Bu farklılaşmayı anlamak için birkaç temel noktaya değinmek gerekir:

Tarihsel Miras, Modernleşme Çatışması ve Kültürel Bölünme;

Osmanlı’nın son dönemlerinden itibaren Türkiye’de modernleşme süreci, Batı ile entegrasyon çabalarıyla şekillendi. Cumhuriyetin ilk yıllarında devlet eliyle teşvik edilen sanat ve kültür faaliyetleri daha çok Batılı formlar üzerinden ilerledi. Devlet tiyatroları, operalar ve sinema sektöründe seküler temalar ağırlıklıydı.

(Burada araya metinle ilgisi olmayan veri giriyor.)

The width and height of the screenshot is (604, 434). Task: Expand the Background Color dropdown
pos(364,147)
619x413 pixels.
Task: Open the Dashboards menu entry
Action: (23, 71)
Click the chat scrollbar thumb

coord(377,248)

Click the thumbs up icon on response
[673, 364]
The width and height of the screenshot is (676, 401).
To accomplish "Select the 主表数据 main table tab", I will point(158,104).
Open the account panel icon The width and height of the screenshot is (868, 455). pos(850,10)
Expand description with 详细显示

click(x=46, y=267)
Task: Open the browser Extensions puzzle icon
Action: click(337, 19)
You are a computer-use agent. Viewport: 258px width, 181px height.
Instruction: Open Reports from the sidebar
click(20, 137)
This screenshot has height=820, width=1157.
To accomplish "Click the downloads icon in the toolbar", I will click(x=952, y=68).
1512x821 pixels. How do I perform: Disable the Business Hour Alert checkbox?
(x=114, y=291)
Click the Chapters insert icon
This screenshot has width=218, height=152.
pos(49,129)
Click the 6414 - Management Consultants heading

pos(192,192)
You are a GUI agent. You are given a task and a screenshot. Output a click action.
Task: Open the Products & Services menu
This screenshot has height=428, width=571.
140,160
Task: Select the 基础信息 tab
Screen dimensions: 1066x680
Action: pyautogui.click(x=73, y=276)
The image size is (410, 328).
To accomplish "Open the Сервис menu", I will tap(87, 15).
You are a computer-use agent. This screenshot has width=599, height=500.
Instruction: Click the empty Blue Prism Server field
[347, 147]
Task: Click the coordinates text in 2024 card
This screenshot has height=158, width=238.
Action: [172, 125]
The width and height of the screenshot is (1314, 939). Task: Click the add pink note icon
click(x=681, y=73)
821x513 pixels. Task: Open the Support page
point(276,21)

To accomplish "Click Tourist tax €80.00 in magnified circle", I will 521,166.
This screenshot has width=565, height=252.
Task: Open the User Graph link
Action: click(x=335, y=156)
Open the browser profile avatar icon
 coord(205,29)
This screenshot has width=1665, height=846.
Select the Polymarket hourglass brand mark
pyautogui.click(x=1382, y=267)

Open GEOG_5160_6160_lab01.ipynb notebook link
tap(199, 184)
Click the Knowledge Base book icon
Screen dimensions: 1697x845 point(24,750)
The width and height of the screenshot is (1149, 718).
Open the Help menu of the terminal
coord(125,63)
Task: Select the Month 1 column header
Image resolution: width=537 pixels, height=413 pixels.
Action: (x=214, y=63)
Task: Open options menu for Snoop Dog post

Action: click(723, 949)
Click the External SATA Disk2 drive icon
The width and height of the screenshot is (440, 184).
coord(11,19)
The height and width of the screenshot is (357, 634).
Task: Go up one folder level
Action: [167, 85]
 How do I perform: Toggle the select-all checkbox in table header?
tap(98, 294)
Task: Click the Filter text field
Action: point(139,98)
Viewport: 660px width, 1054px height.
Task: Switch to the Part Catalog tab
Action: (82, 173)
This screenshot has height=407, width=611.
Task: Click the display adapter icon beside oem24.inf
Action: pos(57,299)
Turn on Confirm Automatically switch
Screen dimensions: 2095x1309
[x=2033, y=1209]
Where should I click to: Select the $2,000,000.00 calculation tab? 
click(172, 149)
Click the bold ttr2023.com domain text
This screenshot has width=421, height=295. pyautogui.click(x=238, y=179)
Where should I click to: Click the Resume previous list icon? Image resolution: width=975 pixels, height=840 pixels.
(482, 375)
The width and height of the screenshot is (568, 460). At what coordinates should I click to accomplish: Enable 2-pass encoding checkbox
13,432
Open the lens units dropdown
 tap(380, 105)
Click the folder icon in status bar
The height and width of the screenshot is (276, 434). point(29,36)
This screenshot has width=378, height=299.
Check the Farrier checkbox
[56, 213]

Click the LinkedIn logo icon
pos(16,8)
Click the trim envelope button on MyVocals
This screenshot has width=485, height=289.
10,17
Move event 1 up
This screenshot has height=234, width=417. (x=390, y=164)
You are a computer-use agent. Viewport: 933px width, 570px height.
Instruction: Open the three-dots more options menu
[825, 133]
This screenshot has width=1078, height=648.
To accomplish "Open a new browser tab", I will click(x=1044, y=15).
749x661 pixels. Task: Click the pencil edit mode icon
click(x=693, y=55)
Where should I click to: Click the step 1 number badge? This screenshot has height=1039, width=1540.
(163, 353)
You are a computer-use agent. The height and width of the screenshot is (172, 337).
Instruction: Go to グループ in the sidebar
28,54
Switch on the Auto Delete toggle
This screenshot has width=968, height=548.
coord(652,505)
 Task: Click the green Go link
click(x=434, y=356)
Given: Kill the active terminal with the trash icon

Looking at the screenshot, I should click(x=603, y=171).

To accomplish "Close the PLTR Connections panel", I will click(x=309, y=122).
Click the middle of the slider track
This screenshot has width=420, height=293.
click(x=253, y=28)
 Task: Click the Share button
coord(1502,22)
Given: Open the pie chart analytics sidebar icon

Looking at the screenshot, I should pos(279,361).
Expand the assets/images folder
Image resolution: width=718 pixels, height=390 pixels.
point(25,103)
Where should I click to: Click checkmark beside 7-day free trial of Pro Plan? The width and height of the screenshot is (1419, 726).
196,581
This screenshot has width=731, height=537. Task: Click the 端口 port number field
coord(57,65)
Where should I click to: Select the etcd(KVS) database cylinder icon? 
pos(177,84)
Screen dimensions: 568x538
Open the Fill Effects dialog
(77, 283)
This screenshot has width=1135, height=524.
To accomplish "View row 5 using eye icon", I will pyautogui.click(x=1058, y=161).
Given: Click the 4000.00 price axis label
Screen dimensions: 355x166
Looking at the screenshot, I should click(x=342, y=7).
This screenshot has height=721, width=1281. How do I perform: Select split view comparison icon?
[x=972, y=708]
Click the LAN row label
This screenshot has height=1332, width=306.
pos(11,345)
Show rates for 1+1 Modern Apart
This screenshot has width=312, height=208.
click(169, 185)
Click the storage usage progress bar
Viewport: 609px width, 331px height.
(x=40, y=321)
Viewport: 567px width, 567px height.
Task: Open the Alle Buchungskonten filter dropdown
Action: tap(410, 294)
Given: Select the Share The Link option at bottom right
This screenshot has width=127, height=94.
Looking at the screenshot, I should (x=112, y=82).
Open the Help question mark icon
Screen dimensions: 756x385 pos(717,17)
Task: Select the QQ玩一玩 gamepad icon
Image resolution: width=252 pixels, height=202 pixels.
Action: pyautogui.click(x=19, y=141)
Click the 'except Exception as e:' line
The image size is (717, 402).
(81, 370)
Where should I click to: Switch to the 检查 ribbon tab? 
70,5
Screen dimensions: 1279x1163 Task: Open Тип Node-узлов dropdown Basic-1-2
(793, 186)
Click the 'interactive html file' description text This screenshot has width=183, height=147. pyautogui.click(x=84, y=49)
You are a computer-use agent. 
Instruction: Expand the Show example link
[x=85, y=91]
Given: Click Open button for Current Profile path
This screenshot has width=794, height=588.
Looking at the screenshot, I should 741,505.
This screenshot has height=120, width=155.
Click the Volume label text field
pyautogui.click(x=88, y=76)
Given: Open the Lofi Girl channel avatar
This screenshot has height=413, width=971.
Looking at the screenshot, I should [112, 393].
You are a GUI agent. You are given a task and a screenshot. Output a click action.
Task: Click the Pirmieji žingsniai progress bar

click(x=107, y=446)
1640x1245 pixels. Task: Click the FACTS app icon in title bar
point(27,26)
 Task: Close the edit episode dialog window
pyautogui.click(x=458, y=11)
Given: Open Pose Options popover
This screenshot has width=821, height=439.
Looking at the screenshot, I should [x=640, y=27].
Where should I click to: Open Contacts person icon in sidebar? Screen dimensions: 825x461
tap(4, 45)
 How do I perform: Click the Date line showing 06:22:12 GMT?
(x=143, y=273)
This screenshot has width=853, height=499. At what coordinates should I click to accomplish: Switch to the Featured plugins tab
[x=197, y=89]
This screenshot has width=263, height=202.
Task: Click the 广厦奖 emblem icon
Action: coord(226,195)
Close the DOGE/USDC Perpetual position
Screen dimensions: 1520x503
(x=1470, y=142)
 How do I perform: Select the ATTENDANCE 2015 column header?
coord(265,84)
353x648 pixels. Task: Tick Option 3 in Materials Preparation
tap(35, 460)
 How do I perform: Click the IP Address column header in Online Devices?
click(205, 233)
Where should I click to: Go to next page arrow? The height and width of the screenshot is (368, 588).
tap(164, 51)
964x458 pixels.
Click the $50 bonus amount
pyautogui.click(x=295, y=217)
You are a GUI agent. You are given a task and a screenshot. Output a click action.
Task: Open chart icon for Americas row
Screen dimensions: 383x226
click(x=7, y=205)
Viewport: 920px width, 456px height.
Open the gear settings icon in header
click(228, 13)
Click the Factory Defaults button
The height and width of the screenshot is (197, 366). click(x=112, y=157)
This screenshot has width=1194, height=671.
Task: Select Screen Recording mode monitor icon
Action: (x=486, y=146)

Cumhuriyet devrimleriyle birlikte sanat ve kültür, seküler bir ulus-devlet inşasının aracı haline geldi (örneğin, tiyatroların kurulması, opera ve bale gibi Batılı formların teşviki devlet politikası haline geldi) Bu dönemde seküler sanatçılar ve tiyatrocular, büyük ölçüde devlet destekli sanat kurumlarında görev aldılar veya bağımsız sanat oluşumlarında devlet destekli kendilerini ifade ettiler. Seküler kesim, modernleşmeyi Batılı sanat ve kültür anlayışıyla özdeşleştirdi.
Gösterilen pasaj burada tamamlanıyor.